* start Excerpt provided *

- Roger East in an undated photograph
- Born: 7 February 1922 Sydney, New South Wales, Australia
- Died: 8 December 1975 (aged 53) Dili, East Timor
- Cause of death: Execution by shooting
- Occupation: Journalist
- Years active: 1940s–1975
- Known for: Being murdered during the Indonesian invasion of East Timor
- Notable work: ABC Television, Visnews, Australian Associated Press, Radio 2

= Roger East (journalist) =

Australian journalist

Roger East (7 February 1922 – 8 December 1975) was an Australian journalist who was murdered by the Indonesian military during its invasion of East Timor in 1975. East was a freelance journalist who worked for the Australian Associated Press (AAP). He travelled to Portuguese Timor (now known as East Timor) in October 1975, following the story of the Balibo Five, who had been killed by Indonesian soldiers just weeks before. East was captured by the Indonesian armed forces and was brought, along with many other prisoners, to the Dili waterfront where he and scores of others were then executed by firing squad. His career had included several stints with Australian Broadcasting Corporation in news reporting, radio, and television, as well as other jobs around the world.

== Early life and education==
Roger East was born in , in western Sydney on 7 February 1922, but raised at Eumungerie, near Dubbo, in country New South Wales. He had two older brothers, Bill and Alan, and a younger sister, Glenise. East was a child of the Depression and his teenage years in the 1930s were difficult ones.

During World War II, East served in the Royal Australian Navy spending most of his war service as a signalman on HMAS Burnie, a corvette, during the fall of Singapore and subsequent escort duties.

== Career ==
After the war, East entered journalism. Working at first in regional New South Wales newspapers, in the 1950s he left Australia to cover foreign events in places as varied as Cyprus, China, and the Suez Crisis. He joined ABC Radio Melbourne in 1958 before moving to Brisbane.

* end Excerpt provided *

** Objectives **
[a] Decide whether each statement agrees with the Roger East biography, answering yes or no and quoting the deciding words: (i) East was a signalman in the Royal Australian Navy; (ii) East joined ABC Radio Melbourne in 1950; (iii) East had a younger brother.
[b] Please transcribe a passage of the Roger East biography, starting with "Roger East (7" and going on through "around the world.".
Rely only on the Roger East biography.

* start Collected material *

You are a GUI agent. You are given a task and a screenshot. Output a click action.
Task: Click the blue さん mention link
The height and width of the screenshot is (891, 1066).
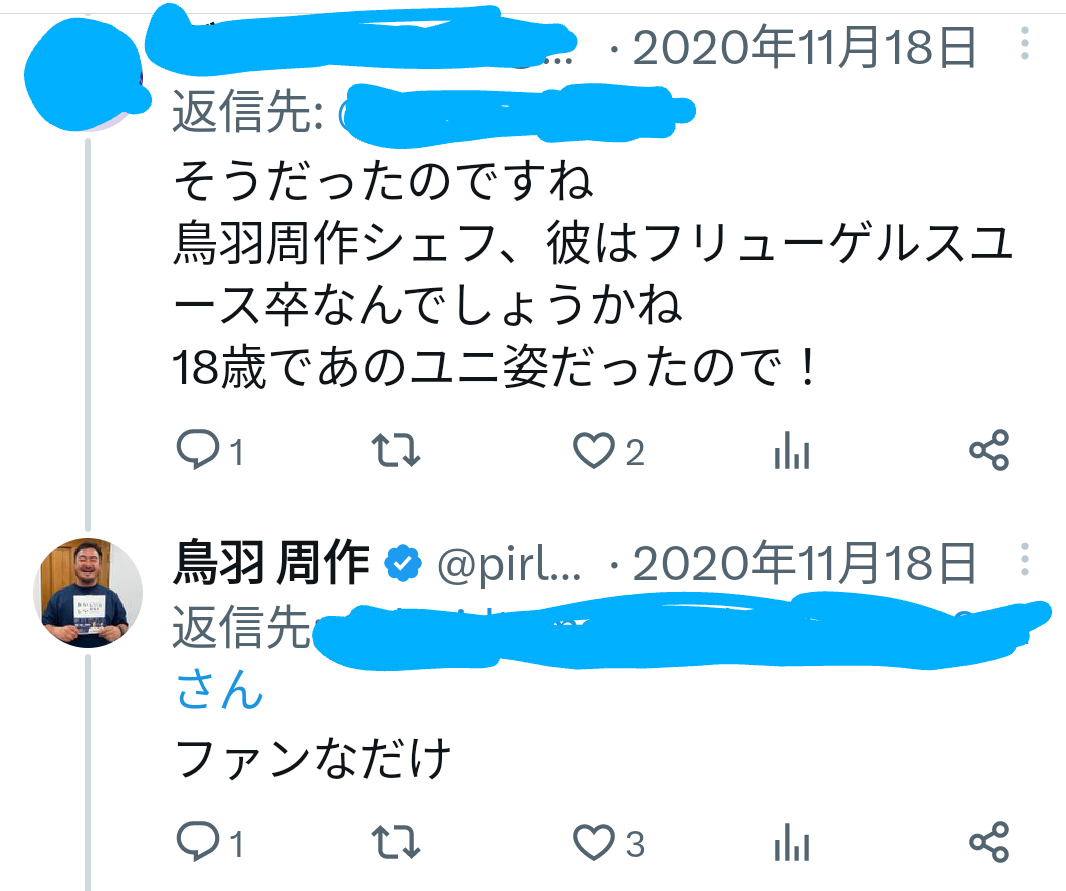click(x=219, y=688)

* end Collected material *

** Answers to the exercises **
[a]
(i) Yes: "East served in the Royal Australian Navy spending most of his war service as a signalman on HMAS Burnie"
(ii) No: "He joined ABC Radio Melbourne in 1958"
(iii) No: "He had two older brothers, Bill and Alan, and a younger sister, Glenise."

[b]
Roger East (7 February 1922 – 8 December 1975) was an Australian journalist who was murdered by the Indonesian military during its invasion of East Timor in 1975. East was a freelance journalist who worked for the Australian Associated Press (AAP). He travelled to Portuguese Timor (now known as East Timor) in October 1975, following the story of the Balibo Five, who had been killed by Indonesian soldiers just weeks before. East was captured by the Indonesian armed forces and was brought, along with many other prisoners, to the Dili waterfront where he and scores of others were then executed by firing squad. His career had included several stints with Australian Broadcasting Corporation in news reporting, radio, and television, as well as other jobs around the world.